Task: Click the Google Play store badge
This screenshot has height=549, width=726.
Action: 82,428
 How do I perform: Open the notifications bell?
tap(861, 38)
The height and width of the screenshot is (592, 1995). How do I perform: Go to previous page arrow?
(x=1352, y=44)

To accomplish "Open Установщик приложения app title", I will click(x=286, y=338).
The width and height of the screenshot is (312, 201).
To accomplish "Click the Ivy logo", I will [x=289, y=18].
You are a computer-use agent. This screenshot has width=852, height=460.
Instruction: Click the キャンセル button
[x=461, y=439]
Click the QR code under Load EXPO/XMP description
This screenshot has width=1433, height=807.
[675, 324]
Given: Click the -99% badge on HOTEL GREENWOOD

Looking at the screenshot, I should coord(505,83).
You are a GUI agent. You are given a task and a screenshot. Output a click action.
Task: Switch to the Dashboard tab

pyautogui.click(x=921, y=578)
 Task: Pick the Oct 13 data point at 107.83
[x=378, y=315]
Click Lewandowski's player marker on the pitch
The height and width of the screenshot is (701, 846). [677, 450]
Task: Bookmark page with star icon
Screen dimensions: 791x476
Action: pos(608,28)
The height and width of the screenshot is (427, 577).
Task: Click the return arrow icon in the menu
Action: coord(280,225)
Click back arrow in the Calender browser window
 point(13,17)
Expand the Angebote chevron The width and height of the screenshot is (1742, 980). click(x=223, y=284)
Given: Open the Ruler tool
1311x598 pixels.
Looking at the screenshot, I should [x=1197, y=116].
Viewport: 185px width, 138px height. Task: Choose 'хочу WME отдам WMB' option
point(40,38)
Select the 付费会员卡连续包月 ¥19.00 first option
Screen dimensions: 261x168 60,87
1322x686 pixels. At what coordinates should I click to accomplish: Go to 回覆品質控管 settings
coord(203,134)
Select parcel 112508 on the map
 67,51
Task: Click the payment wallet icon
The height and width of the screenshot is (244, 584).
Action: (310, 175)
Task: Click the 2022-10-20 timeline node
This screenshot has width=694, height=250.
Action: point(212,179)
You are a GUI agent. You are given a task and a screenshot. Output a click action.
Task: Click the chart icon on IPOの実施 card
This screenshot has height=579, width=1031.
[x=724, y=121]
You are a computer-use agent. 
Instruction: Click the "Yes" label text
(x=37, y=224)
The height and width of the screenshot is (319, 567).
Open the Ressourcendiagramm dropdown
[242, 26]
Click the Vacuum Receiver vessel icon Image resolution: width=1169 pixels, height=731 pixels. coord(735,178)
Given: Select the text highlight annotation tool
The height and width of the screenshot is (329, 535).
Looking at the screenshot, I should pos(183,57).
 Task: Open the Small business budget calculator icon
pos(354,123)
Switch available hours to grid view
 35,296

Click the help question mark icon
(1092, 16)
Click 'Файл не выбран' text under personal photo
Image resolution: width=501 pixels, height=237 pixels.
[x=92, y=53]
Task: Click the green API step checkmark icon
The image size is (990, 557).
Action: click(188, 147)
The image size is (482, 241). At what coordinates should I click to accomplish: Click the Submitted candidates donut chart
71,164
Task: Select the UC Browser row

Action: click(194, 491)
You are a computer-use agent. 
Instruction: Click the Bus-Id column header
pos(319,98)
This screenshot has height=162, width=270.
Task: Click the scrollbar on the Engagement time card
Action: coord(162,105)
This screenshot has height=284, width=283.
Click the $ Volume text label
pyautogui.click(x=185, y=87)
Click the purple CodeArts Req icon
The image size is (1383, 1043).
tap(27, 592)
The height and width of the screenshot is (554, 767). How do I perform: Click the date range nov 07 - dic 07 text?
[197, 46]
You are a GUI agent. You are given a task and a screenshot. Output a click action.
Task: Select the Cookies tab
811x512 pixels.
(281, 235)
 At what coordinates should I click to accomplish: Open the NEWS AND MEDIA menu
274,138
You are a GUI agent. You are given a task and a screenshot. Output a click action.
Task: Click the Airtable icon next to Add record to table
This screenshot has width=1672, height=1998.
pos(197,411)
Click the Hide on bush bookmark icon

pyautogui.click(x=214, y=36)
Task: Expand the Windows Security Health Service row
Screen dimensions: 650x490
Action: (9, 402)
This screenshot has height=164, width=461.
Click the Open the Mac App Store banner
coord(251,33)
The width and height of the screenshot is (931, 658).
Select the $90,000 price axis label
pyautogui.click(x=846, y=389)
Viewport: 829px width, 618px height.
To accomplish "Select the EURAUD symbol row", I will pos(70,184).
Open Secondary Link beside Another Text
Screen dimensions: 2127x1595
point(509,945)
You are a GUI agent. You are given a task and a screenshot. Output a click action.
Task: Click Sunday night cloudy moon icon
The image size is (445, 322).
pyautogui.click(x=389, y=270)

**WRITTEN EXERCISE**
Rewrite all the lines above as a Markdown table with two columns, Row and Text. Give each line a row number and skip the blank lines.

**REPLY**
| Row | Text |
|---|---|
| 1 | Task: Click the Google Play store badge |
| 2 | This screenshot has height=549, width=726. |
| 3 | Action: 82,428 |
| 4 |  How do I perform: Open the notifications bell? |
| 5 | tap(861, 38) |
| 6 | The height and width of the screenshot is (592, 1995). How do I perform: Go to previous page arrow? |
| 7 | (x=1352, y=44) |
| 8 | To accomplish "Open Установщик приложения app title", I will click(x=286, y=338). |
| 9 | The width and height of the screenshot is (312, 201). |
| 10 | To accomplish "Click the Ivy logo", I will [x=289, y=18]. |
| 11 | You are a computer-use agent. This screenshot has width=852, height=460. |
| 12 | Instruction: Click the キャンセル button |
| 13 | [x=461, y=439] |
| 14 | Click the QR code under Load EXPO/XMP description |
| 15 | This screenshot has width=1433, height=807. |
| 16 | [675, 324] |
| 17 | Given: Click the -99% badge on HOTEL GREENWOOD |
| 18 | Looking at the screenshot, I should coord(505,83). |
| 19 | You are a GUI agent. You are given a task and a screenshot. Output a click action. |
| 20 | Task: Switch to the Dashboard tab |
| 21 | pyautogui.click(x=921, y=578) |
| 22 |  Task: Pick the Oct 13 data point at 107.83 |
| 23 | [x=378, y=315] |
| 24 | Click Lewandowski's player marker on the pitch |
| 25 | The height and width of the screenshot is (701, 846). [677, 450] |
| 26 | Task: Bookmark page with star icon |
| 27 | Screen dimensions: 791x476 |
| 28 | Action: pos(608,28) |
| 29 | The height and width of the screenshot is (427, 577). |
| 30 | Task: Click the return arrow icon in the menu |
| 31 | Action: coord(280,225) |
| 32 | Click back arrow in the Calender browser window |
| 33 |  point(13,17) |
| 34 | Expand the Angebote chevron The width and height of the screenshot is (1742, 980). click(x=223, y=284) |
| 35 | Given: Open the Ruler tool |
| 36 | 1311x598 pixels. |
| 37 | Looking at the screenshot, I should [x=1197, y=116]. |
| 38 | Viewport: 185px width, 138px height. Task: Choose 'хочу WME отдам WMB' option |
| 39 | point(40,38) |
| 40 | Select the 付费会员卡连续包月 ¥19.00 first option |
| 41 | Screen dimensions: 261x168 60,87 |
| 42 | 1322x686 pixels. At what coordinates should I click to accomplish: Go to 回覆品質控管 settings |
| 43 | coord(203,134) |
| 44 | Select parcel 112508 on the map |
| 45 |  67,51 |
| 46 | Task: Click the payment wallet icon |
| 47 | The height and width of the screenshot is (244, 584). |
| 48 | Action: (310, 175) |
| 49 | Task: Click the 2022-10-20 timeline node |
| 50 | This screenshot has width=694, height=250. |
| 51 | Action: point(212,179) |
| 52 | You are a GUI agent. You are given a task and a screenshot. Output a click action. |
| 53 | Task: Click the chart icon on IPOの実施 card |
| 54 | This screenshot has height=579, width=1031. |
| 55 | [x=724, y=121] |
| 56 | You are a computer-use agent.  |
| 57 | Instruction: Click the "Yes" label text |
| 58 | (x=37, y=224) |
| 59 | The height and width of the screenshot is (319, 567). |
| 60 | Open the Ressourcendiagramm dropdown |
| 61 | [242, 26] |
| 62 | Click the Vacuum Receiver vessel icon Image resolution: width=1169 pixels, height=731 pixels. coord(735,178) |
| 63 | Given: Select the text highlight annotation tool |
| 64 | The height and width of the screenshot is (329, 535). |
| 65 | Looking at the screenshot, I should pos(183,57). |
| 66 |  Task: Open the Small business budget calculator icon |
| 67 | pos(354,123) |
| 68 | Switch available hours to grid view |
| 69 |  35,296 |
| 70 | Click the help question mark icon |
| 71 | (1092, 16) |
| 72 | Click 'Файл не выбран' text under personal photo |
| 73 | Image resolution: width=501 pixels, height=237 pixels. |
| 74 | [x=92, y=53] |
| 75 | Task: Click the green API step checkmark icon |
| 76 | The image size is (990, 557). |
| 77 | Action: click(188, 147) |
| 78 | The image size is (482, 241). At what coordinates should I click to accomplish: Click the Submitted candidates donut chart |
| 79 | 71,164 |
| 80 | Task: Select the UC Browser row |
| 81 | Action: click(194, 491) |
| 82 | You are a computer-use agent.  |
| 83 | Instruction: Click the Bus-Id column header |
| 84 | pos(319,98) |
| 85 | This screenshot has height=162, width=270. |
| 86 | Task: Click the scrollbar on the Engagement time card |
| 87 | Action: coord(162,105) |
| 88 | This screenshot has height=284, width=283. |
| 89 | Click the $ Volume text label |
| 90 | pyautogui.click(x=185, y=87) |
| 91 | Click the purple CodeArts Req icon |
| 92 | The image size is (1383, 1043). |
| 93 | tap(27, 592) |
| 94 | The height and width of the screenshot is (554, 767). How do I perform: Click the date range nov 07 - dic 07 text? |
| 95 | [197, 46] |
| 96 | You are a GUI agent. You are given a task and a screenshot. Output a click action. |
| 97 | Task: Select the Cookies tab |
| 98 | 811x512 pixels. |
| 99 | (281, 235) |
| 100 |  At what coordinates should I click to accomplish: Open the NEWS AND MEDIA menu |
| 101 | 274,138 |
| 102 | You are a GUI agent. You are given a task and a screenshot. Output a click action. |
| 103 | Task: Click the Airtable icon next to Add record to table |
| 104 | This screenshot has width=1672, height=1998. |
| 105 | pos(197,411) |
| 106 | Click the Hide on bush bookmark icon |
| 107 | pyautogui.click(x=214, y=36) |
| 108 | Task: Expand the Windows Security Health Service row |
| 109 | Screen dimensions: 650x490 |
| 110 | Action: (9, 402) |
| 111 | This screenshot has height=164, width=461. |
| 112 | Click the Open the Mac App Store banner |
| 113 | coord(251,33) |
| 114 | The width and height of the screenshot is (931, 658). |
| 115 | Select the $90,000 price axis label |
| 116 | pyautogui.click(x=846, y=389) |
| 117 | Viewport: 829px width, 618px height. |
| 118 | To accomplish "Select the EURAUD symbol row", I will pos(70,184). |
| 119 | Open Secondary Link beside Another Text |
| 120 | Screen dimensions: 2127x1595 |
| 121 | point(509,945) |
| 122 | You are a GUI agent. You are given a task and a screenshot. Output a click action. |
| 123 | Task: Click Sunday night cloudy moon icon |
| 124 | The image size is (445, 322). |
| 125 | pyautogui.click(x=389, y=270) |